Australia’s economy slows in Q3 as higher rates, prices sap spending power

By Wayne Cole

SYDNEY (Reuters) – Australia’s economy slowed a little in the September quarter as sky-high prices and rising interest rates sapped consumer spending power, a sign aggressive policy tightening is working to cool demand.

Data from the Australian Bureau of Statistics on Wednesday showed real gross domestic product (GDP) rose 0.6% in the third quarter, compared with 0.9% the previous quarter and just under forecasts of 0.7%.

Annual growth still sped to a heady 5.9% – faster than China – though largely thanks to a one-off boom late last year as the economy re-opened from pandemic lockdowns.

Household consumption was again the engine of growth with a rise of 1.1% in the quarter, driven by spending on travel, eating out and new motor vehicles. However, that was down from a 2.1% jump in the second quarter and the lowest gain in a year.

There were also signs consumers were tightening their belts as the saving ratio dropped to 6.9%, from 8.3% the previous quarter, and peaks above 20% during the pandemic.

That suggests the Reserve Bank of Australia’s (RBA) campaign to slow demand, and ultimately inflation, is working.

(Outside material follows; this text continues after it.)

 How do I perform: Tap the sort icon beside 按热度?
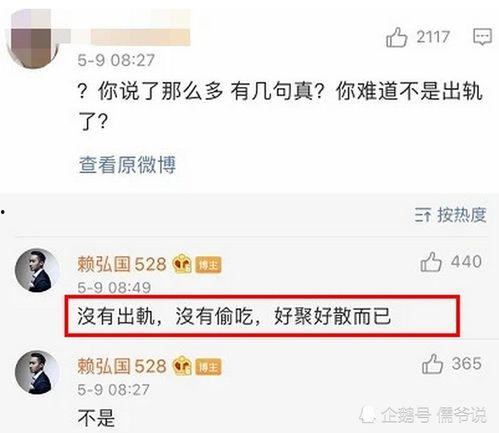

“The decent rise in Q3 GDP probably marks the last hurrah for Australia’s economy as tighter monetary policy and falling real incomes weigh on spending,” said Marcel Thieliant, a senior economist at Capital Economics.

The central bank on Tuesday raised its cash rate a quarter point to a 10-year high of 3.10%, bringing its total tightening since May to a thumping 300 basis points.

Markets are wagering it is not done yet with futures implying rates will peak around 3.6% in the middle of next year.

Graphic: Australian growth slows in Q3 Australian growth slows in Q3 https://www.reuters.com/graphics/AUSTRALIA-ECONOMY/GDP/lgpdkwdewvo/chart.png

Evidence of inflation pressure was widespread in the GDP report as its price index for domestic demand surged 1.8% in the quarter, the biggest increase since the introduction of a sales tax back in 2000.

Compensation of employees, one proxy for wages, boasted the biggest gain since 2006 as firms were forced to pay to attract and keep staff with unemployment at five-decade lows of 3.4%.

The country is still wading in cash thanks to sky-high prices for many of its resource exports. That helped nominal GDP grow a blistering 13.1% in the year to September to reach a record A$2.38 trillion ($1.59 trillion), or A$91,847 for every Australian.